Table of Contents
Starting from version 3.0, Qizx implements the standard XQuery Full-Text from the W3C (abbreviated XQFT hereafter).
Please see chapter Standard Full-Text for more information about standard full-text support. That chapter contains a section explaining how to migrate your Qizx 2.2 applications from the former full-text functionalities.
This current chapter introduces new full-text extension functions from version 3.1:
A simplified search function that uses a simpler and more usual query syntax than the XQuery Full-Text standard.
Note: it is actually similar to the former full-text function (in Qizx 2.2 and before), but beware that the syntax is somewhat different.
Utility functions for highlighting full-text terms, generating summary snippets, looking up indexes and finding spell-checking suggestions.
The justification for a simplified full-text search facility is the following:
A standard XQFT query is not an object than can be manipulated by an XQuery script. This makes it more difficult for an XQuery application to synthesize a full-text query and then execute it, unless one resorts to a dynamic evaluation function like Qizx x:eval().
The standard XQuery Full-Text from the W3C is not yet a completely stable specification (in July 2009, it reached the stage of Candidate Recommendation, and it can take up to one year before it becomes a definitive standard).

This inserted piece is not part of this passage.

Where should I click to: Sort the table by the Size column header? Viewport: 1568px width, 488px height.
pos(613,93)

The standard W3C full-text syntax is a bit complex and unusual, even for advanced users (those users who would otherwise have no difficulty with a query like: title:product +"beta quality" -alpha
).
This syntax is very simple and resembles the one found in most full-text engines. Notice that there is no notion of Fields, since XQuery itself provides all the means of searching specific parts of XML documents.

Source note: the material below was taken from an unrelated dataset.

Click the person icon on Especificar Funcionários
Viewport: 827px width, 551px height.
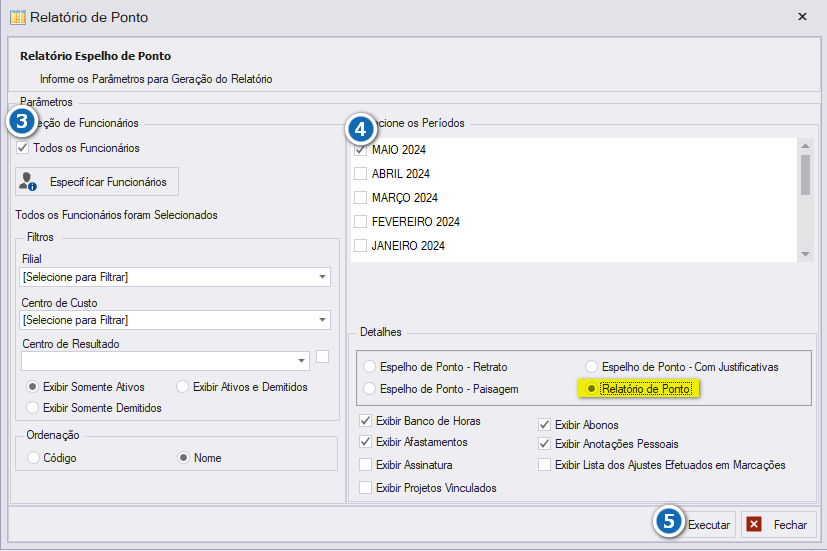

Search Capability | Examples | Remarks |
---|---|---|
Simple word (without quotes) | Hello | Tokenized according to the language and configuration. Note than a composed word like never-ending can actually be tokenized into 2 words, equivalent to phrase "never ending". |
Wildcard | ?ello *ell* | Can be used in place of a simple word inside a phrase. |
Phrase (single or double quotes) | "Hello world" 'Hello, world!' | Tokenized according to the language and configuration. |
Phrase with proximity | "hello world"~3 | Same meaning as in "window 3 words" of the standard syntax: matches "hello new world", but not "hello brand new world". |
Required term | +world +'Hello world' | Acts like a ftand, while plain terms act like a ftor. |
Negated term | -hello -"old world" | Such terms must not be found in the searched document or fragment. |
Juxtaposition | hello "brave new world" +me -you | Terms without + are ORed. Terms with + are ANDed. The example on the left is equivalent to: |
function ft:contains ($query
, [$options
])
function ft:contains ($query
,$context
,$options
)
returns true if the search context matches the full-text query.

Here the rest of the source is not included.